Format the lines of the following data as a JSON list of strings, one string per line, skipping blank lines and leaving out the pictures.

PROVIDED DATA:
(begin)

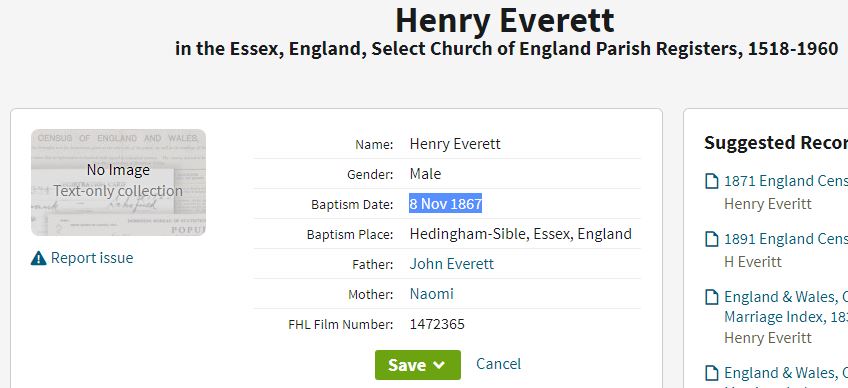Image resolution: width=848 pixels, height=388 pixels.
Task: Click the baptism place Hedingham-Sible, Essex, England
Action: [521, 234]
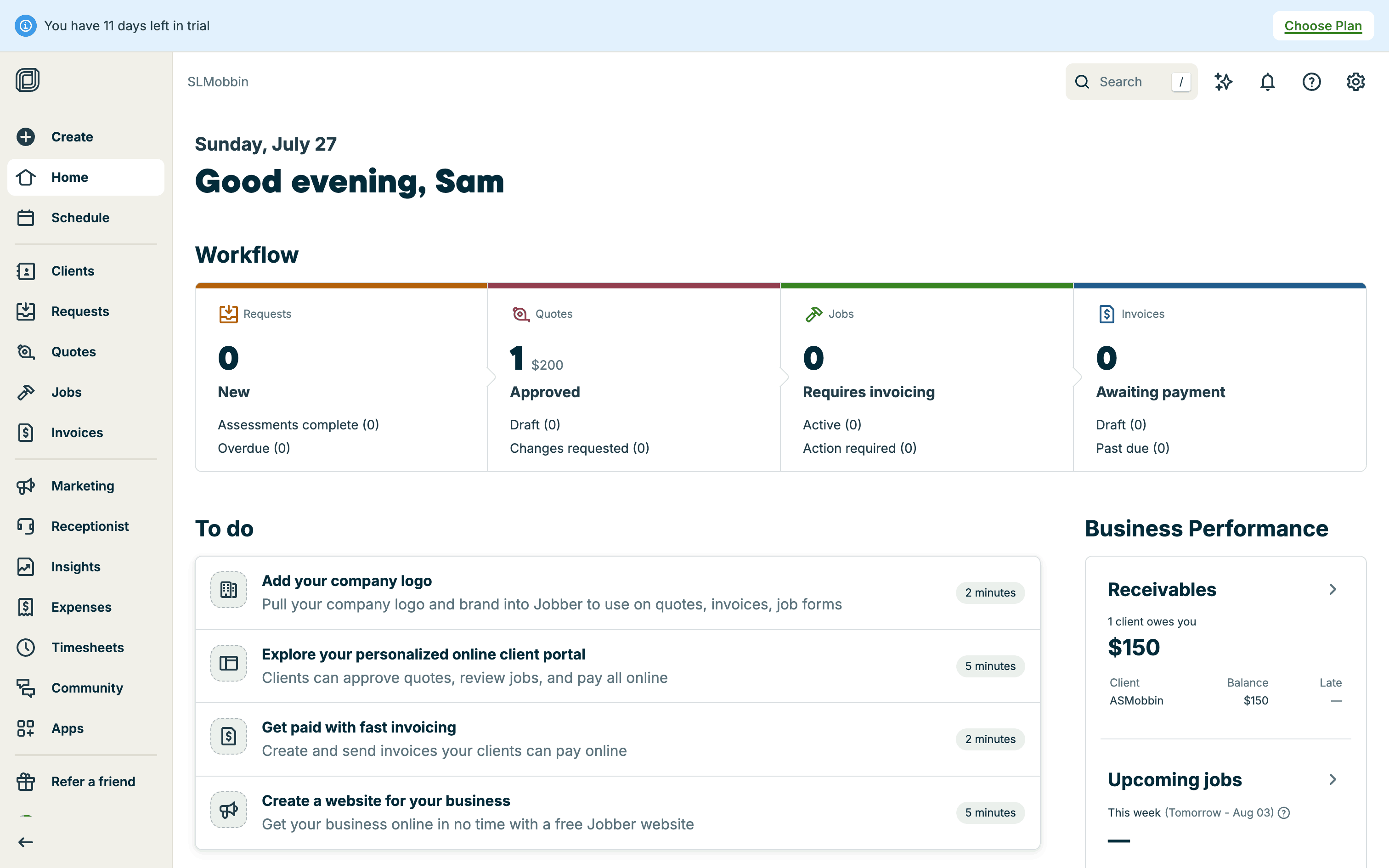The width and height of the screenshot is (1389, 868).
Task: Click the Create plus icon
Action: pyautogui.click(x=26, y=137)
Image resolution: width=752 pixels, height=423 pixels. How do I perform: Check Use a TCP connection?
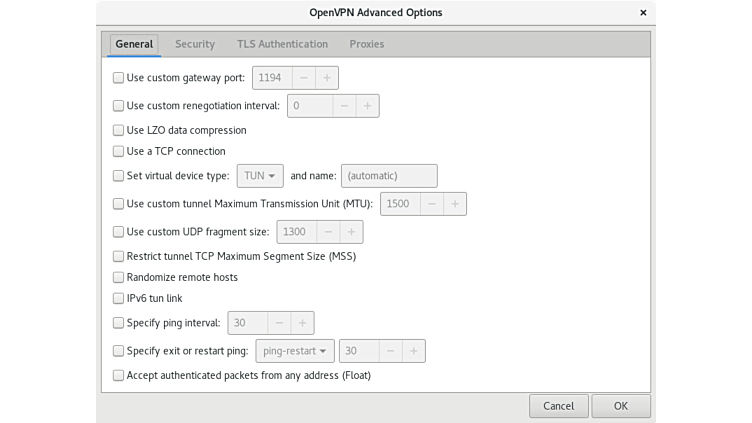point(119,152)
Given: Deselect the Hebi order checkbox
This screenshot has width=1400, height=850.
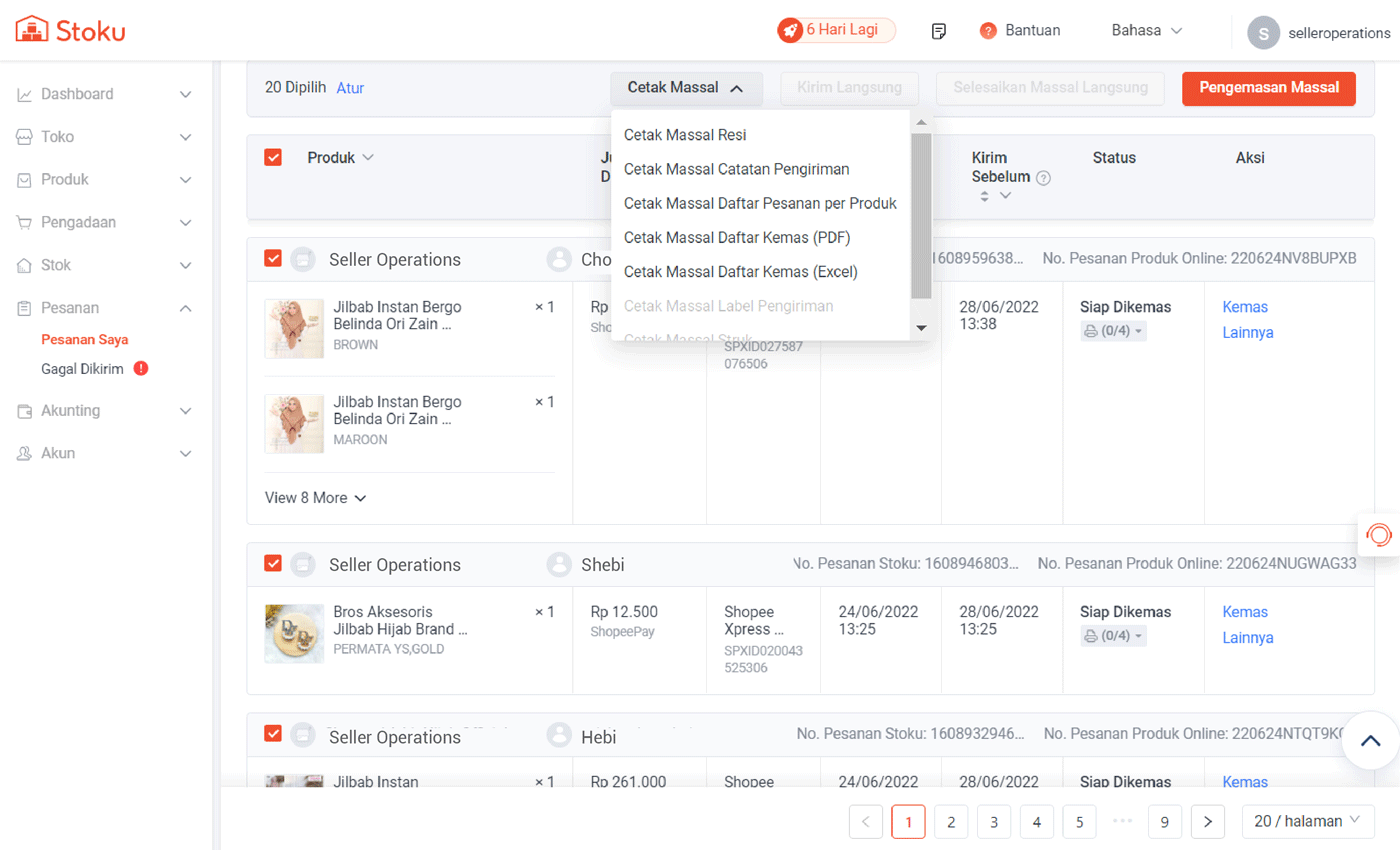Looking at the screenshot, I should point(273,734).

(end)

FULL OUTPUT:
[
  "Image resolution: width=848 pixels, height=388 pixels.",
  "Task: Click the baptism place Hedingham-Sible, Essex, England",
  "Action: [521, 234]",
  "The width and height of the screenshot is (1389, 868).",
  "Task: Click the Create plus icon",
  "Action: pyautogui.click(x=26, y=137)",
  "Image resolution: width=752 pixels, height=423 pixels. How do I perform: Check Use a TCP connection?",
  "point(119,152)",
  "Given: Deselect the Hebi order checkbox",
  "This screenshot has width=1400, height=850.",
  "Looking at the screenshot, I should point(273,734)."
]